Take the records below and set them down exactly, so that every line matches the original.
━━━━━━━━━━
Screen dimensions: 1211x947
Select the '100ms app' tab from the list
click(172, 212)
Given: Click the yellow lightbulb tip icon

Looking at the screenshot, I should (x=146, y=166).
━━━━━━━━━━
# [Answer section]
Screen dimensions: 1211x947
Select the '100ms app' tab from the list
click(172, 212)
Given: Click the yellow lightbulb tip icon

Looking at the screenshot, I should (x=146, y=166).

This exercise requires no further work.